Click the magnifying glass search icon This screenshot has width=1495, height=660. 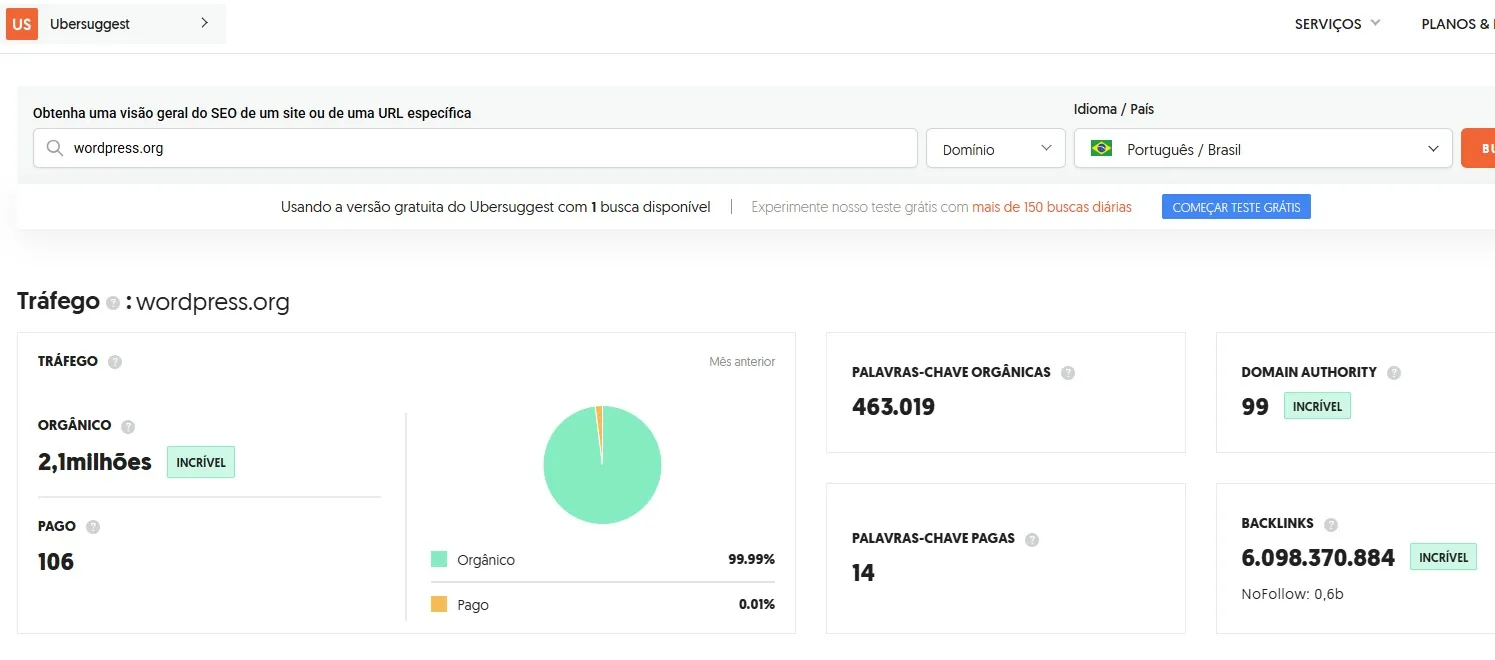tap(54, 147)
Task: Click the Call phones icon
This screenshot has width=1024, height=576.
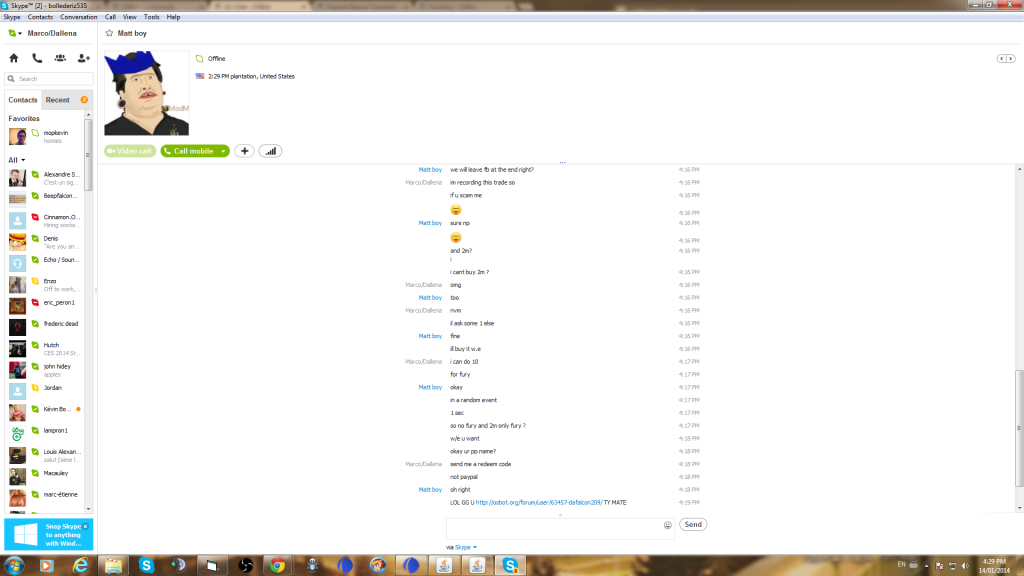Action: [37, 58]
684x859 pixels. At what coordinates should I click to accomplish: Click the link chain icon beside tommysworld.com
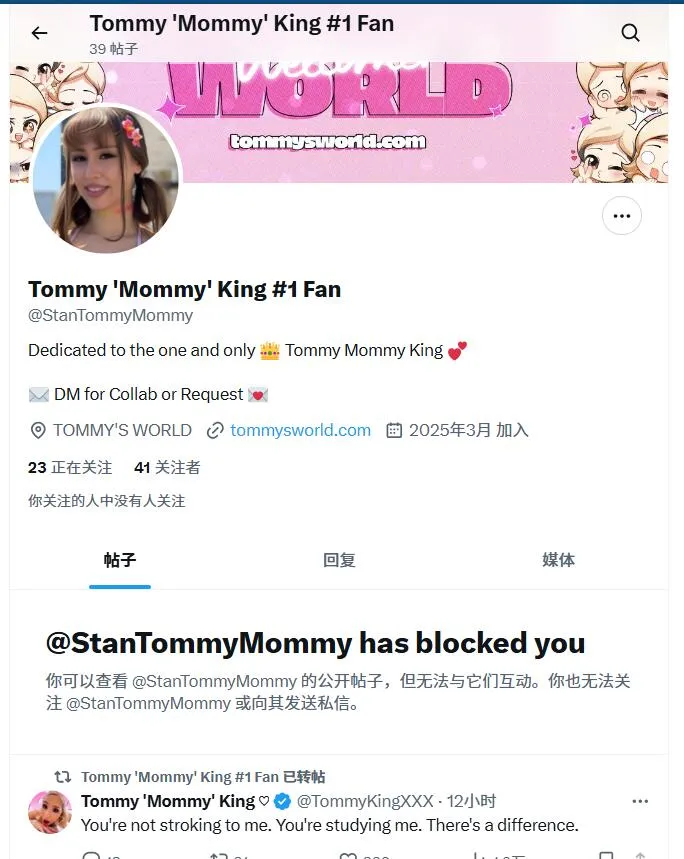(215, 431)
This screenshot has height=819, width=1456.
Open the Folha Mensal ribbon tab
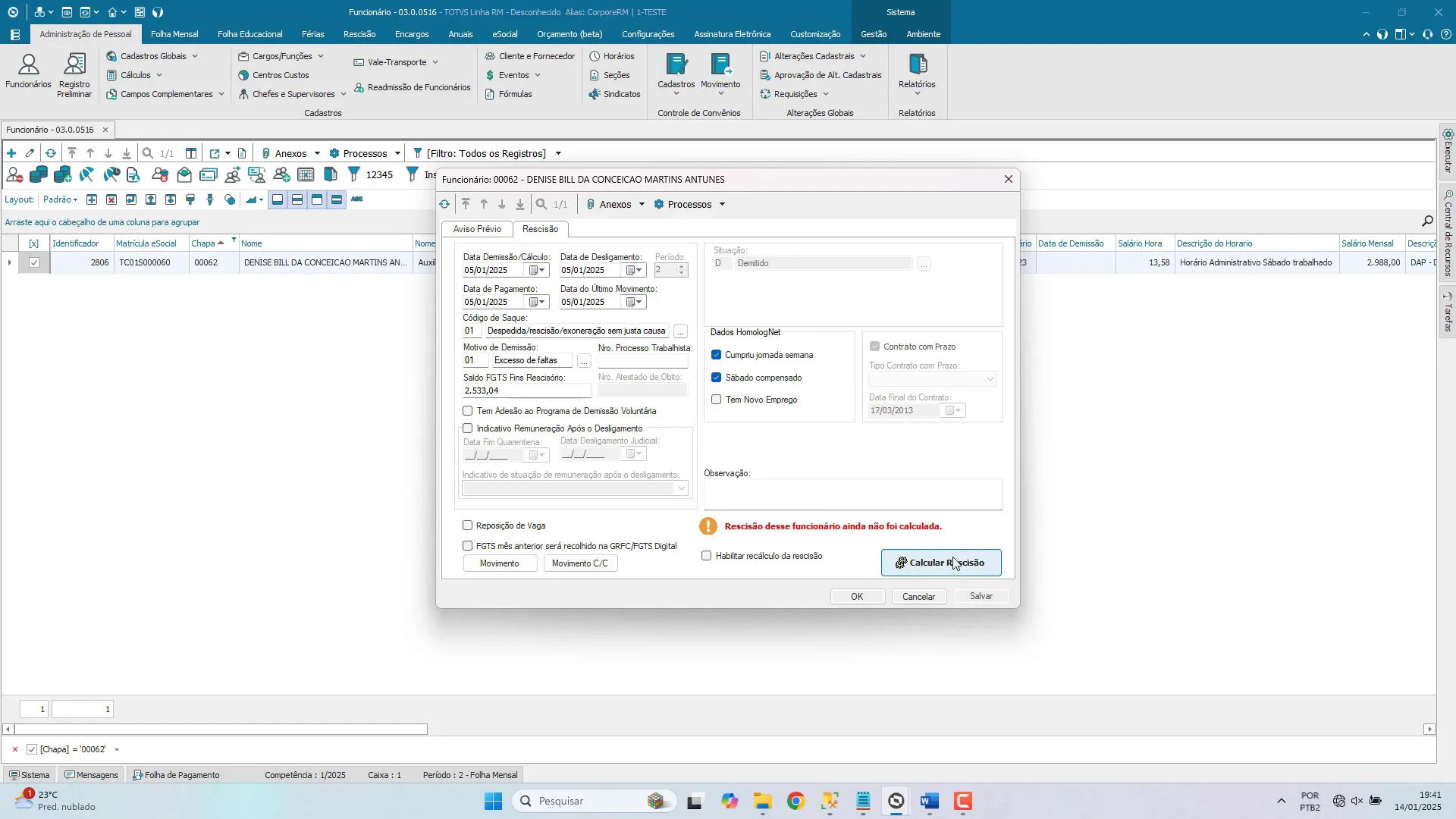(174, 34)
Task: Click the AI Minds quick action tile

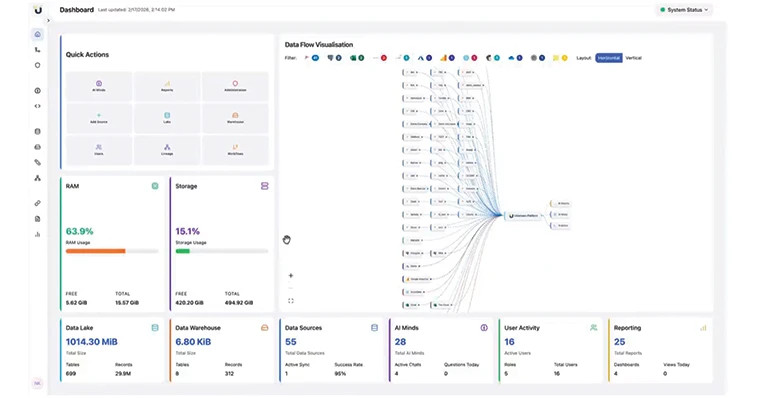Action: tap(99, 86)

○ ○ ○

Aim of the task: Can you copy word for word every line from the one containing "684x859 pixels. At" through the last line above, leaving out the pictures?

Exercise output:
684x859 pixels. At what coordinates should I click to accomplish: Click the link chain icon beside tommysworld.com
(215, 431)
This screenshot has height=819, width=1456.
Open the Folha Mensal ribbon tab
(174, 34)
Task: Click the AI Minds quick action tile

Action: tap(99, 86)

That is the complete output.